Circulatory effects of RMs

The safety and efficacy of RMs are still not clear. In previous studies most investigators have used ViCMs using airway pressures of 30–60 cmH2O for 15–40 s [5, 22, 27, 28]. Fujino et al. [29] studied effects of RMs in a sheep model with lavage-induced ARDS where hemodynamic measurements were performed at the end of the RMs using bolus thermodilution. Only modest changes in cardiac output were observed. In the present animal study, and in a study performed in ARDS patients [5], more pronounced effects of RMs was observed using continuous Doppler monitoring of aortic blood flow. It is possible that in order to detect shortlasting but important effects during RMs on-line monitoring of central hemodynamics may be valuable [5, 22, 28, 29, 30].

In the present study, using a BAL-model of ALI/ARDS ViCM with pressure levels of 30 cmH2O was not sufficient to achieve more than a moderate (n.s.) increase in oxygenation during a 60-s manoeuvre. A more effective RM using a ViCM with a pressure level of 40 cmH2O was associated with pronounced circulatory side effects with a decrease in ABF of 61±6%. Generally, we observed using continuous monitoring that the relative reduction in ABF was much more pronounced than the decrease in MAP (34±5% during ViCM40 in BAL animals). Monitoring of changes in arterial pressure thus underestimates true effects of RMs which can be detected by continuous blood flow monitoring.

Circulatory effects using RMs during ongoing pressure control ventilation are less documented. In this study we observed less pronounced circulatory effects of this RM as compared to the ViCM especially in the ET-group although PCRMs produced a comparable improvement in oxygenation. This is probably a consequence of intermittent lowering of peak airway pressures from 40 cmH2O with each breath, resulting in a lower mean intrathoracic pressure and improved venous return compared to a sustained ViCM at 40 cmH2O. Performing RMs during ongoing ventilation may also be preferable to a ViCM to avoid further hypercapnia and decrease in pH which might increase pulmonary artery pressures and right ventricular afterload [31, 32].

A number of factors may determine the degree of hemodynamic effects of RMs.

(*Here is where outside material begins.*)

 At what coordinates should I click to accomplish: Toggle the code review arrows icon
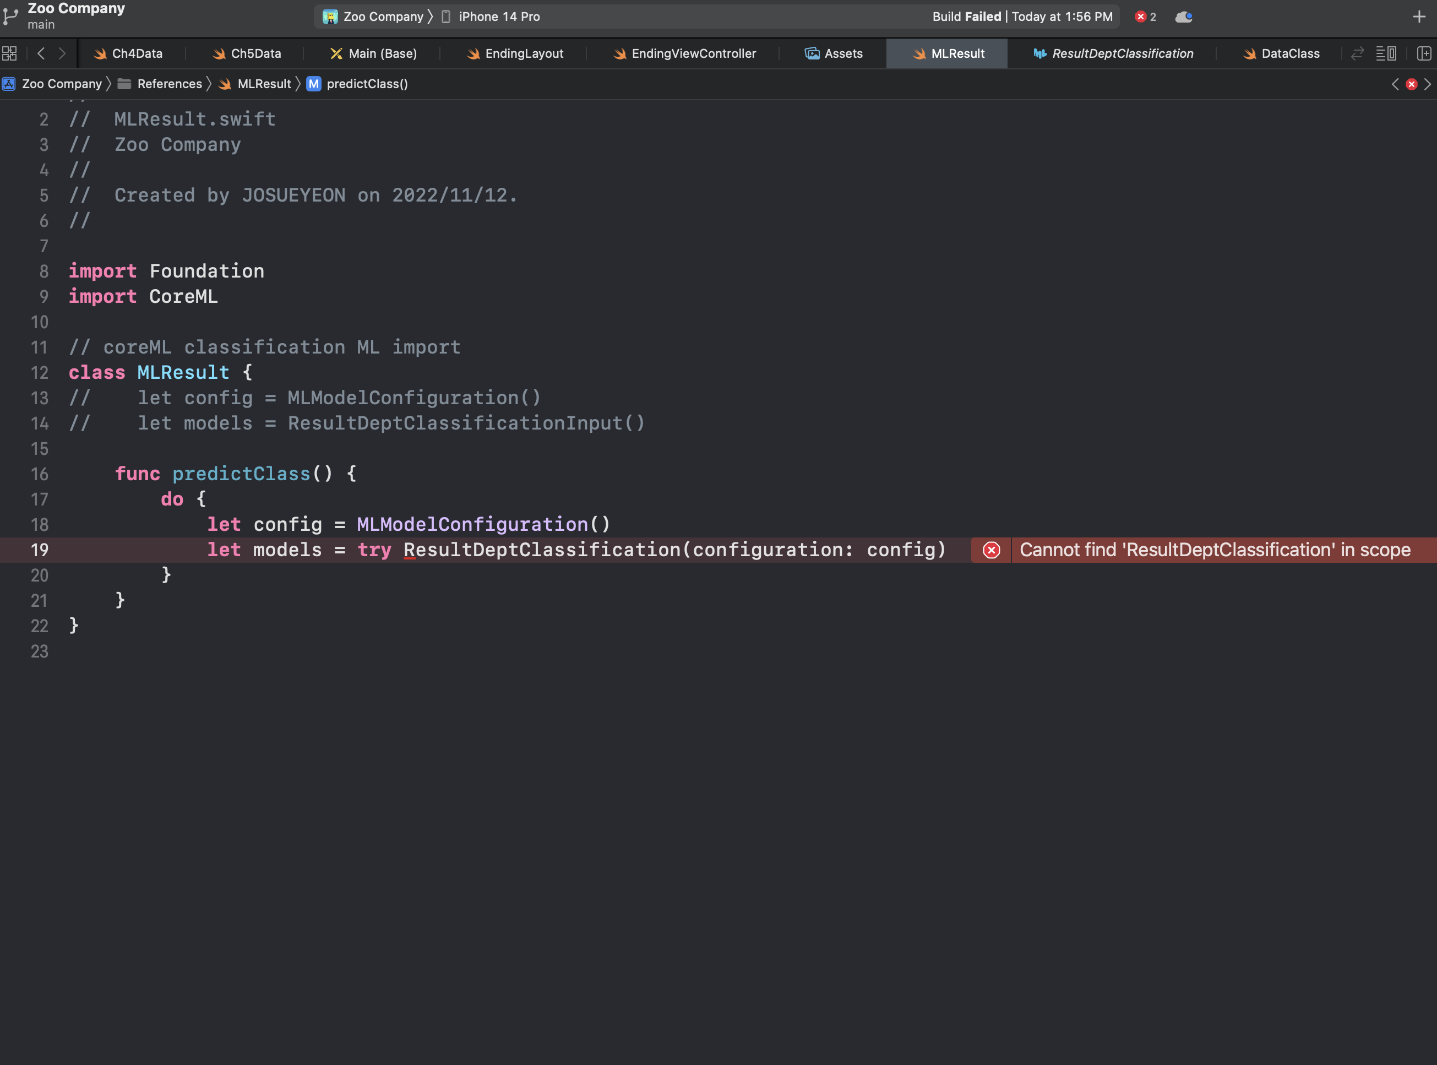[1357, 54]
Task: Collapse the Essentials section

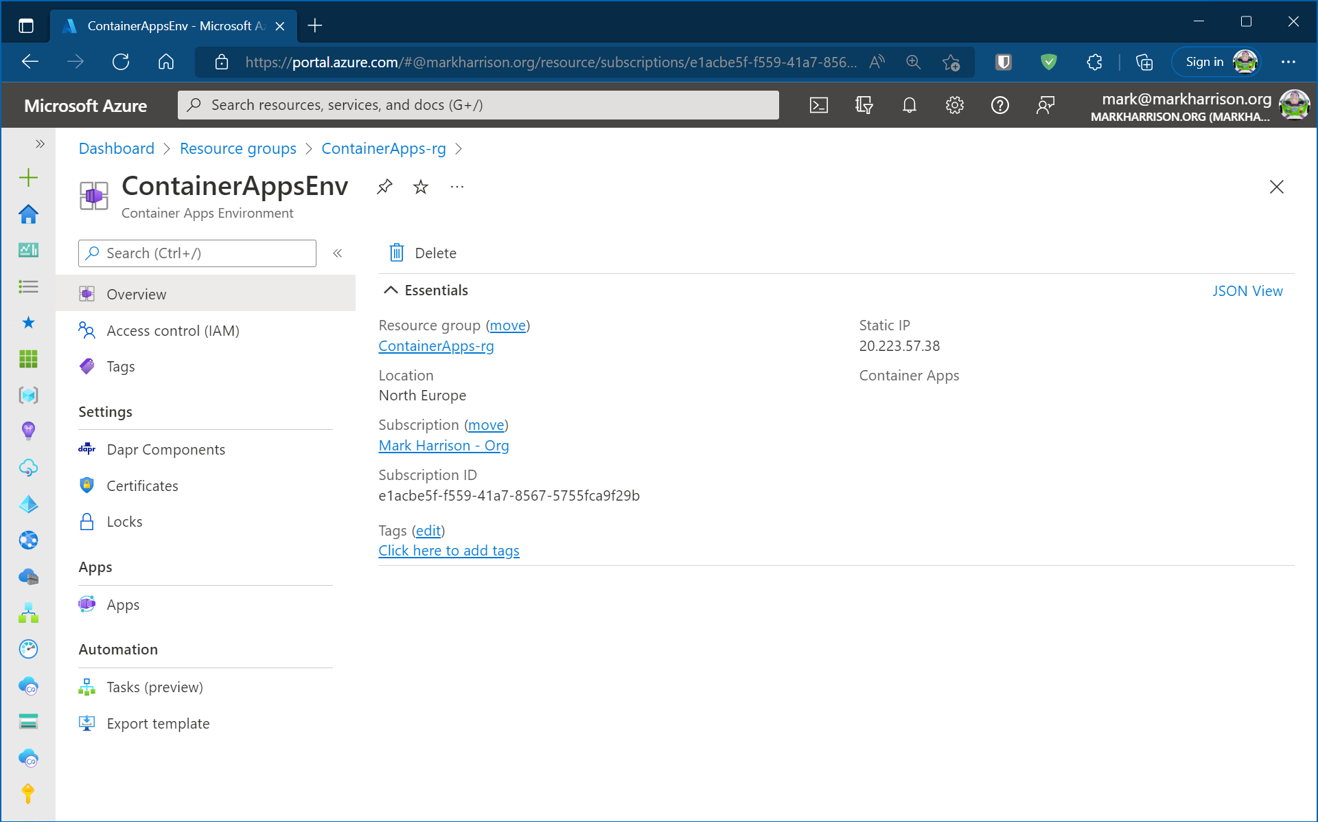Action: tap(391, 290)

In this study we observed that RMs in endotoxin-induced ALI was associated with more marked circulatory effects than in BAL-induced ALI. This may mimic the clinical situation in patients with sepsis-induced ALI and unstable circulation which may then be especially vulnerable to recruitment with ViCM. Another factor is volume status. We observed that volume expansion by dextran solution only had minor effects on aortic blood flow at baseline in the BAL-group. Still, it did attenuate the hemodynamic effect induced by RMs indicating that volume expansion could be used to counteract circulatory side effects of RMs although maintenance of fluid balance in ALI/ARDS may limit this option. We also noted that volume expansion resulted in significant better improvement in oxygenation during ViCM40 in the BAL-group. This could be due to the high oxygen extraction during this manoeuvre as a consequence of pronounced circulatory depression. In endotoxin-induced ALI volume expansion was even more beneficial, improving ABF at baseline prior to recruitment as well as attenuating parts of the dramatic effects of RMs. Again, this emphasises the importance of individually evaluating volume status prior to RMs.

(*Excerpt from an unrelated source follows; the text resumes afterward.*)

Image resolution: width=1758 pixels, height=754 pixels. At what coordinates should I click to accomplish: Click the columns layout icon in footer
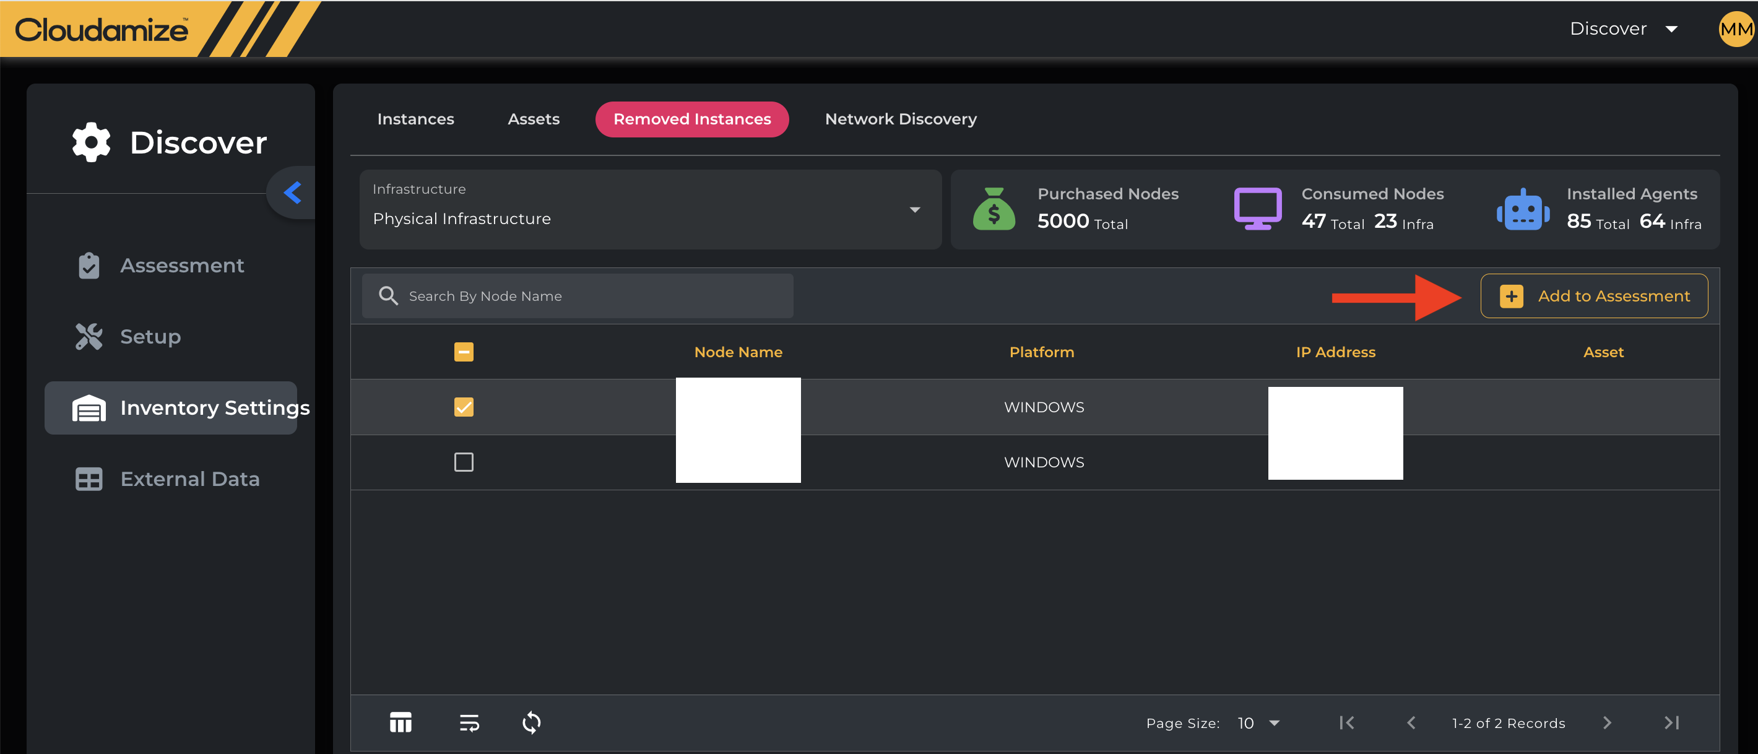[x=401, y=722]
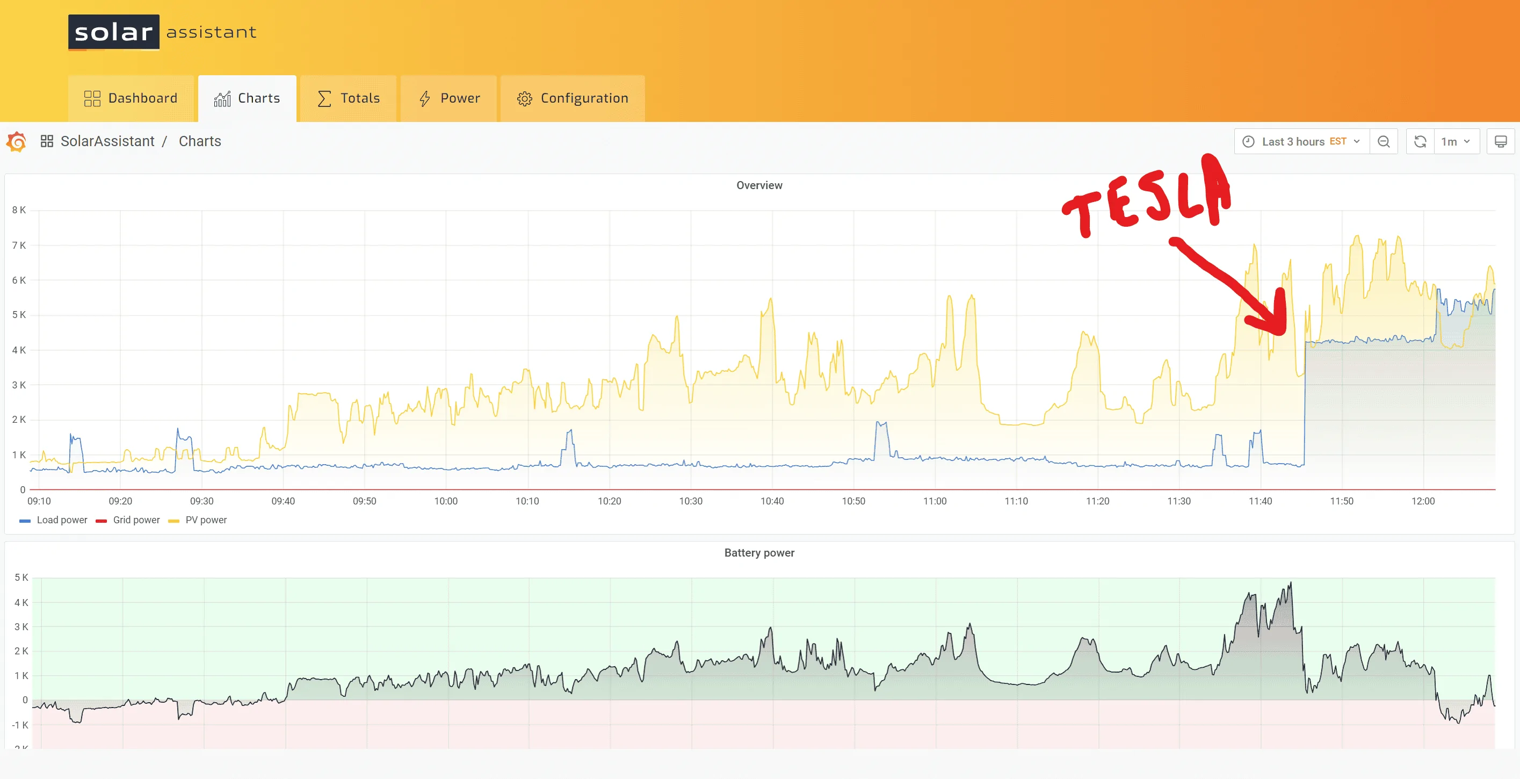Viewport: 1520px width, 779px height.
Task: Click the Grafana logo icon
Action: (17, 142)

Following cessation of the RMs, ABF and MAP returned to baseline levels during the first 3 min in agreement with previous observations [5]. It may be argued that these shortlasting hemodynamic alterations can be acceptable in terms of patient safety. One problem is, however, that the degree of hemodynamic impairment with a combination of pulmonary hypertension, systemic hypotension, and decrease in aortic blood flow/cardiac output may be variable in animals/humans and possibly life-threatening in a hypovolemic patient with sepsis as suggested by the profound hemodynamic alterations observed in the endotoxin group in our study.

During the last decade the open lung concept and the use of RMs has been advocated with the use of airway pressure up to 60 cmH2O to fully open up the lungs [3, 6]. This, and other studies, indicates that these recommendations may need to be modified and that before RM are advocated as routine procedures their safety and efficacy should be evaluated in controlled clinical trials.